Designing chemical floods for Kansas reservoirs

Reservoirs and leases that have been efficiently water-flooded have the highest performance potential for chemical flooding. This study identified efficient chemical systems for crude oils from nine reservoirs and leases in Kansas. The Pleasant Prairie, Trembley, Vinland, and Stewart oil fields were the most favorable of the studied reservoirs for a pilot chemical flood from geological considerations. Estimates of field applications indicated that chemical flooding is an economically viable technology for oil recovery.

Chemical flood studies

FIGURE 1. Oil production in Kansas is shown by stratigraphic unit between 1989 and 2002 based on information from the Kansas Geological Survey. (Images courtesy of NETL)

The stratigraphic intervals shown in Figure 1 may include many different units, some of which are fundamentally different reservoir types. Many subdivisions of the stratigraphic systems, stages, and groups are productive, and intervals are responsive to waterflood applications. Kansas reservoirs were classified using geological characteristics such as lithology, trap, and drive mechanisms. The Arbuckle Group reservoirs and the Mississippian reservoirs provide 52% of the oil production in Kansas. However, the project team found that neither of these is amenable to chemical flooding due to natural water drives from underlying aquifers.

Consequently, two approaches were used to identify and evaluate potential leases and reservoirs. The first was a broad approach where a database of pertinent information on Kansas oil fields was assembled from available public information.
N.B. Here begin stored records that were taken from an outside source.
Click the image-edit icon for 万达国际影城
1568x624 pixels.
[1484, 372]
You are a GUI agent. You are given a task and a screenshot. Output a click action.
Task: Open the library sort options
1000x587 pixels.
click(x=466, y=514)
Geological and engineering analyses of the database would then provide a resource base for chemical flooding and target specific reservoirs for study. The second approach was to consult with technical employees of companies producing the largest amounts of oil in Kansas to determine specific leases that would be candidates for chemical flooding. Personal contacts with personnel from the oil producers proved the best approach. Sufficient information was lacking in public data for analysis.

On conducting interviews with several of the largest independent oil producers in Kansas, researchers discovered that the frequency of waterflooding in a specific rock unit was the best indicator of favorable characteristics for chemical flooding. Commonly, waterflooded formations in central and western Kansas include the Missourian Lansing and Kansas City groups; the Pennsylvanian Marmaton, Cherokee, and Morrow groups; the Mississippian Chester group; and the Ordovician Simpson group.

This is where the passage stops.